By
Brian P. Dunleavy APRIL 1, 2020 /
5:48 PM
April 1 (UPI) -- Some Americans with
cancer are experiencing disruptions to treatment because of the COVID-19 pandemic, experts acknowledged
Wednesday.
With hospitals in many
parts of the country overwhelmed with patients with the new coronavirus, or
bracing for an overflow of contagious COVID-19 patients, many clinicians have
advised those with cancer to forgo chemotherapy and radiation treatment until
the outbreak has run its course.
The reason, healthcare
providers say, is to avoid exposing patients with compromised immune systems,
such as cancer patients, to the coronavirus. According to a study published
Wednesday, pausing treatment also was used as method of protecting patients in
China, where the pandemic started, to protect patients.
The American Cancer Society
has received hundreds of calls from people with cancer who have experienced
treatment interruptions since the pandemic reached the United States, Dr. Len
Lichtenfeld, deputy chief medical officer at the organization, told UPI.
The decisions regarding
discontinuing treatment, he emphasized, are being made based on existing
evidence that weighs benefits against potential risks.
"We knew this outbreak
was going to be of high risk not just to cancer patients in active treatment,
but in those in post-treatment, as well," Lichtenfeld said.
"The resources
healthcare centers do have need to be focused on people who are being treated
for cure and people who have an acute need for treatment, like people with
acute lymphoma. Those diseases don't wait."
What this might mean, for
example, is that patients who otherwise would have received a third, fourth or
fifth round of chemotherapy -- as part of an "aggressive" treatment
plan, despite the limited benefits these additional courses provide -- are
having those requests denied.
A review published
Wednesday in JAMA Oncology notes
that "maintenance chemotherapy and/or immunotherapy treatments for
patients with advanced cancer" often were suspended in many parts of China
during the COVID-19 outbreak there.
For those who continued
cancer treatment during the outbreak, several safeguards were put in place,
including temperature checks upon arrival for appointments and routine
monitoring for COVID-19 among patients admitted to the hospital for cancer care,
the authors said.
Although no precise data
exists about the risks for cancer patients from COVID-19, it is well known they
are more prone to infections, both because of the disease and its treatment,
according to the American Cancer Society.
A study out of Wuhan,
China, published last month in The Lancet found
that 18 of 1,590 patients, or 1 percent, with severe COVID-19 had a history of
cancer.
The national incidence of
cancer in the Chinese population is 0.29 percent, according to the authors.
Since early March, the U.S.
Centers for Disease Control and Prevention has recommended that healthcare
facilities and doctors prioritize urgent and emergency visits and procedures.
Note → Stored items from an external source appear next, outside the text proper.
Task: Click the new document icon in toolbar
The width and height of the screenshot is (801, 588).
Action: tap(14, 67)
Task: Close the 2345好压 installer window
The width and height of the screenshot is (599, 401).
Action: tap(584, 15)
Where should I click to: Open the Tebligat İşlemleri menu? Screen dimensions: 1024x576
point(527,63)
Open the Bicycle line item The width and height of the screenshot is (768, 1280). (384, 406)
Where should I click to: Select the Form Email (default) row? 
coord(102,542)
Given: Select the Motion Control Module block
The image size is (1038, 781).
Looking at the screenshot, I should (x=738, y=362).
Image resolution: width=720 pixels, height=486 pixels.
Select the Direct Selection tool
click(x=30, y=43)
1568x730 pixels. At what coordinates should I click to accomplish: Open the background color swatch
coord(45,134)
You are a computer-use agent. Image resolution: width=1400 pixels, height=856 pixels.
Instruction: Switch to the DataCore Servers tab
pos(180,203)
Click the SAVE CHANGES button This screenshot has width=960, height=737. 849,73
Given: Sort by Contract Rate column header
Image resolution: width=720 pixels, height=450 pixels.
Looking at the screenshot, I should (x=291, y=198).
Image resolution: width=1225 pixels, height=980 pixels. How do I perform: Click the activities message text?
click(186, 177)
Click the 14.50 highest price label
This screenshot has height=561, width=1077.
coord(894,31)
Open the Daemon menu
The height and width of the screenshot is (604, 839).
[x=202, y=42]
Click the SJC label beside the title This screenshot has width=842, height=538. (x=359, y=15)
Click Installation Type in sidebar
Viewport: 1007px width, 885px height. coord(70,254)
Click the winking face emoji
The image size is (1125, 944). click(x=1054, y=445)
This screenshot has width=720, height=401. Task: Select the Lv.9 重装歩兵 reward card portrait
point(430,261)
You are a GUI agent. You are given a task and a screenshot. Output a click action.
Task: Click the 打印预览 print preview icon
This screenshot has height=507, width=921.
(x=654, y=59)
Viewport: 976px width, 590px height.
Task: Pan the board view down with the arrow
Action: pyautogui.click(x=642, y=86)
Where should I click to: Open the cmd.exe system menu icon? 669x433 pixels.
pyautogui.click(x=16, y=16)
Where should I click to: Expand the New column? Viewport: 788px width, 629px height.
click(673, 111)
The agency has not offered
specific guidance about cancer care, but it's believed that many hospitals are
evaluating patients on a case-by-case basis and postponing treatment when doing
so does not pose a risk to health.
These decisions aren't made
with only the patients in mind, either, experts have said. Clinicians involved
in delivering cancer treatment -- oncologists, radiologists, nurses and others
-- also are at risk for COVID-19, often simply by reporting for work at a
facility at which patients with the infection have been admitted.
As the authors of the
Lancet paper noted, the measures put in place to protect patients from the new
coronavirus also were designed to avoid COVID-19 "cross infection between
patients and medical staff."
In addition to delaying
cancer treatment, ACS also recommends against routine screening for breast,
colon, cervix or lung cancer until social-distancing measures put in place to
stem the pandemic have been lifted.
Although screening often
results in earlier diagnosis and saves lives in people with cancer, continuing
services at normal levels could overburden medical facilities still coming to
grips with the thousands of patients testing positive for the new coronavirus.
"There are going to be
indirect effects of this pandemic, and those effects are not just related to postponing
treatments or elective surgeries, but also the shift in priority among many
hospitals and healthcare centers to treat exclusively COVID-19," Dr.
Caroline Buckee, associate professor of epidemiology at Harvard T.H. Chan
School of Public Health, said in a call with reporters Wednesday.
"And so, when we think
through the impact of the pandemic, we need to not only think about deaths
attributable to COVID-19, but also any other mortality that might arise as a
result of redirected medical care or redirected financial or healthcare
resources," Buckee said. "It's a very important issue."